Из его "Автобиографических заметок" я узнал мелочь, послужившую началом переписки; мы родились с ним в один и тот же день месяца, только он на девять лет позже меня.
Я написал ему наудачу и о совпадении, и о другом. С этого и началось. Начался странный, заочный, краткий "роман".
15 марта 59 г. он ответил мне: "Дорогой Борис Константинович, не могу Вам передать... как обрадовали Вы меня своим письмом. Наверно никто не догадывается, как часто я желаю себе совсем другой жизни, как часто бываю в тоске и ужасе от самого себя, от несчастного своего склада, требующего такой свободы духовных поисков и их выражения, которой наверно нет нигде, от поворотов судьбы, доставляющих страдания близким. Ваше письмо пришло в одну из минут такой гложущей грусти -- спасибо Вам". Ему "чрезвычайно дорого", что я говорю о его книге, но "что бы Вы ни сказали, я все принял бы с величайшей благодарностью". "Как все сказочно, как невероятно! Не правда ли! Пишу Вам, мысленно вижу перед собою и глазам своим не верю. И благодарю и обнимаю"...
Его письма ко мне получали здесь большой отклик. Их всегда просили читать вслух. По этому поводу я написал ему о Петрарке. Письма Петрарки из Авиньона во Флоренцию друзьям считались там событием. Получавший созывал друзей, устраивал обед, потом читалось письмо -- десерт высокого тона. Разбойники под Флоренцией, грабившие купцов с севера (они-то и возили письма), очень ценили, если в добыче попадалось письмо Петрарки -- дорого можно было продать.
Это мое письмо о Петрарке видимо пронзило его. Но ответа я не получил -- ответное письмо не дошло. Что оно не дошло, видно из его письма к моей дочери. ("Мои восторги пропали по дороге") -- да, очевидно, он-то получил и ответил со свойственной ему очаровательно-детской восторженностью, но вероятно начальство решило, что это уж слишком -- писать так эмигрантскому человеку.

• Исходные материалы
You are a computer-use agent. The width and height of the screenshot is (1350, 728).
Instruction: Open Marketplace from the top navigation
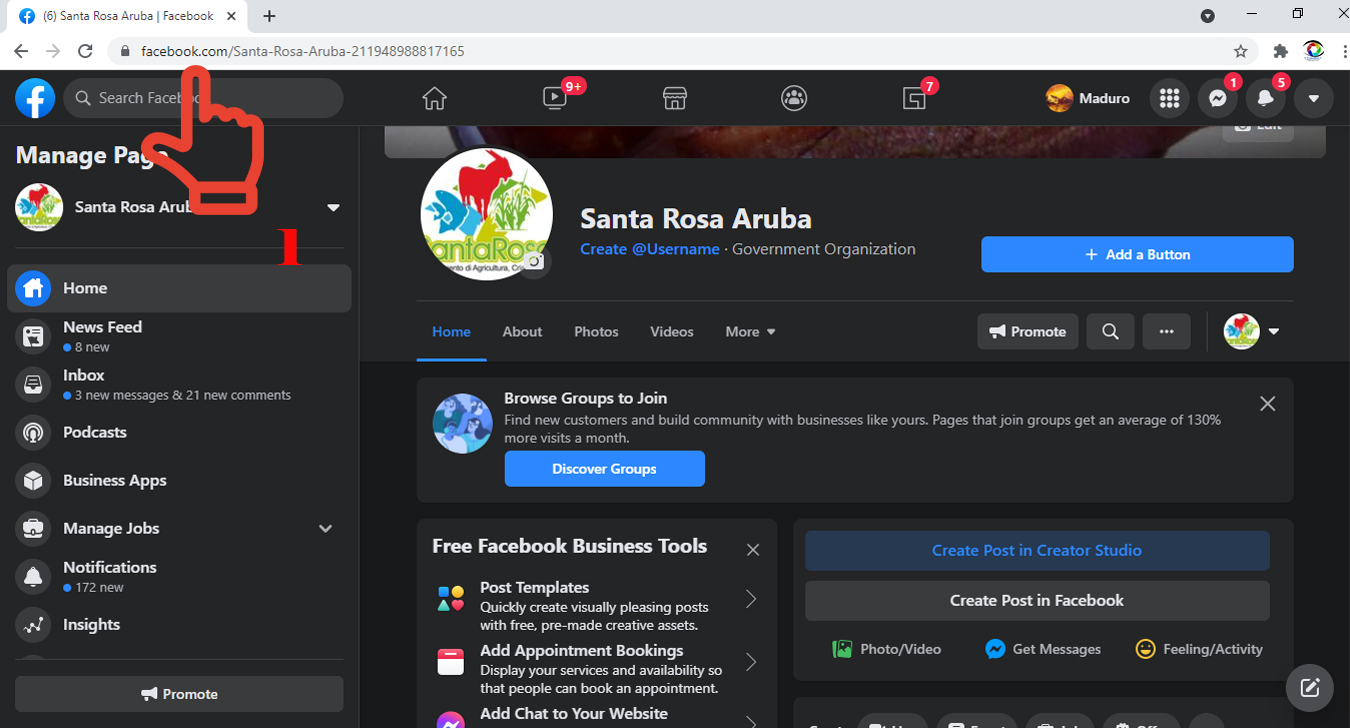point(674,97)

• Задание 1
Перепишите из воспоминаний о переписке отрезок от слов «Его письма ко» до слов «можно было продать.».
• Задание 2
Кто, согласно воспоминаниям о переписке, особенно ценил письмо Петрарки, если оно попадалось в добыче?
• Задание 3
Напишите продолжение воспоминаний о переписке, начав сразу после последнего приведенного предложения.

• Письменный ответ 1
Его письма ко мне получали здесь большой отклик. Их всегда просили читать вслух. По этому поводу я написал ему о Петрарке. Письма Петрарки из Авиньона во Флоренцию друзьям считались там событием. Получавший созывал друзей, устраивал обед, потом читалось письмо -- десерт высокого тона. Разбойники под Флоренцией, грабившие купцов с севера (они-то и возили письма), очень ценили, если в добыче попадалось письмо Петрарки -- дорого можно было продать.

• Письменный ответ 2
Разбойники под Флоренцией, грабившие купцов с севера.

• Письменный ответ 3
Переписка все-таки продолжалась. В письме от 4 октября 59 г. он пишет о своей пьесе: "Пожелайте мне, чтобы непредвиденное извне не помешало ходу и, еще отдаленному, завершению захватившей меня работы. Из поры безразличия, с каким я подходил к пьесе, она перешла в состояние, когда баловство или попытка становятся заветным занятием или делом страсти.
"Не надо преувеличивать прочность моего положения. Оно никогда не станет установившимся и надежным".
В последнем письме, февральском, 1960 г. он меня поздравляет со днем рождения. Та же горячность и нежность. Та же детски-открытая душа. (Недаром Ахматова говорила о нем, что он вечно будет молод. Да, он был молод душевно, с большим темпераментом, несомненно. И гневался иногда. И бурно. Как тяжко таким натурам жить под ярмом!)
И вот что еще он пишет в предсмертном письме: "Все это" (мои книги. Я ему посылал, они доходили) "попадает в жадные и дорогие мне руки одной героини-приятельницы, которой порядком за меня в жизни достается и досталось в самом прямом смысле... слова и дела".
..."Но Вам, лично Вам хочется мне сейчас свято и клятвенно пообещать и связать себя этой клятвой, что с завтрашнего дня все будет отложено в сторону... работа закипит и сдвинется с мертвой точки". (Дело идет о пьесе).
* * *
Не знаю ничего о судьбе этой пьесы. Не знаю даже, окончена ли она. Вернее, что нет. Знаю, однако, что размах ее огромен, кажется, это триптих.
Жизненную же драму знаю, и пред нею почтительно, с грустью склоняюсь.
Да, "баснословный" год. Менее чем через три месяца после февральского письма, 30 мая 1960 г. Борис Леонидович скончался. Для советской власти довольно удобно: неудобный писатель с мировой славой, стоявший поперек горла, ушел. Ну, что же, травили человека, травили после Нобелевской премии, потом лечили, лечили, он и умер. Все в порядке. Осталась могила, горе близких. У меня под иконой пучечек овса с этой могилы. И где-то рукопись пьесы.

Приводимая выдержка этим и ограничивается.